I didn’t experience a personal loss until I was about 11 years old, but I remember exactly when I realized death was serious stuff. I was 8 years old, and the movie “The Day After” was being hyped on television. My parents didn’t think the movie was appropriate for us to watch, but the commercials were played over and over. Images of a mushroom cloud and a panicked public were etched into my mind. I was terrified. For the first time, I fully realized that death could be violent, massive and strike at any age.
By the time I was a teenager, of course, the pendulum had swung the other way - and I was once again, “invincible”. But it took quite a while and a lot of worry for me to stop examining every cloud for a mushroom shape.
Children today are caught in a never-ending death-hype loop. Our 24-hour news cycle splashes the faces of terrorists and violent acts. Politicians and celebrities constantly warn that global warming is going to bring about the deaths of millions worldwide. And destruction from natural disasters, like hurricanes or tsunamis, is replayed every where you turn. Given my reaction to one little mini-series in the 1980s, I would probably be certifiably insane if I was a kid growing up today.

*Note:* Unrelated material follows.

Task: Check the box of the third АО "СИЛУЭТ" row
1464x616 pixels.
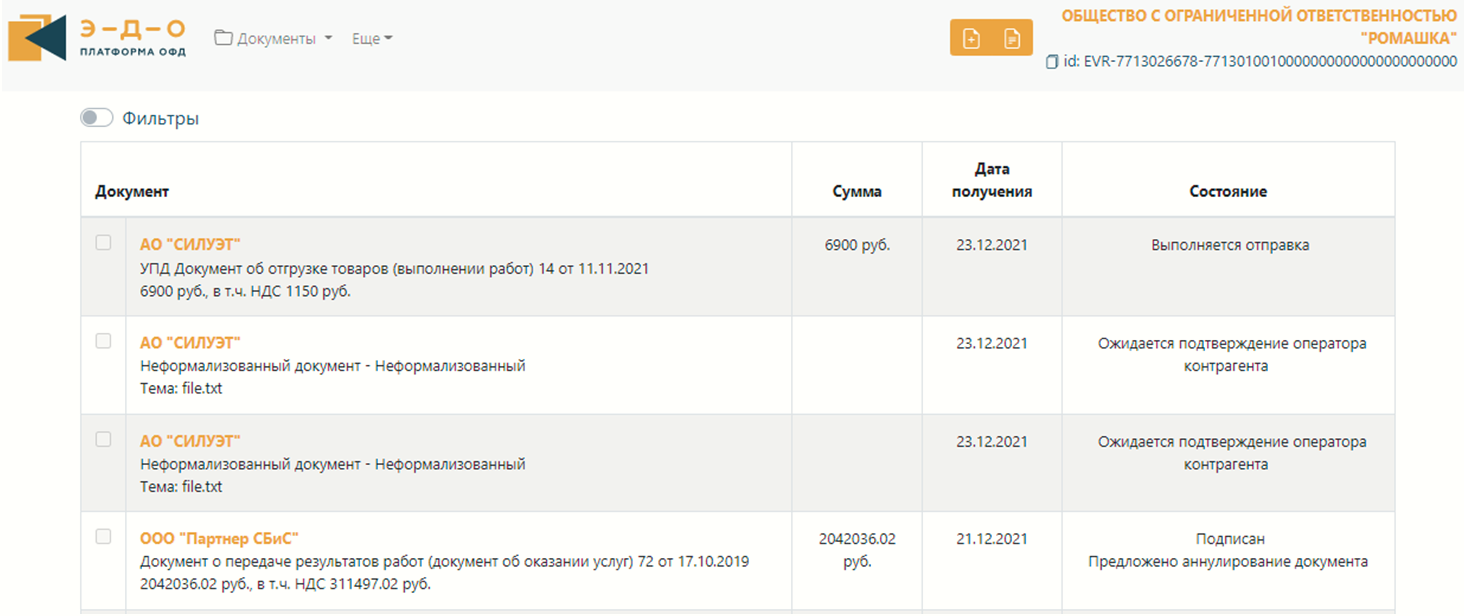Action: [x=103, y=439]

When my oldest child was 8 years old, she attended her first two funerals. Death hit her like a Mack truck. We have had many conversations in the past year where we try to put these kinds of events into perspective. I have to admit, it can be hard when the list of new and more frightening issues seems to grow before our children’s eyes.
How have you discussed death with your children? Was there a particular age at which they became particularly curious or scared of it? How do you discuss potentially scary world events - natural or political - with them?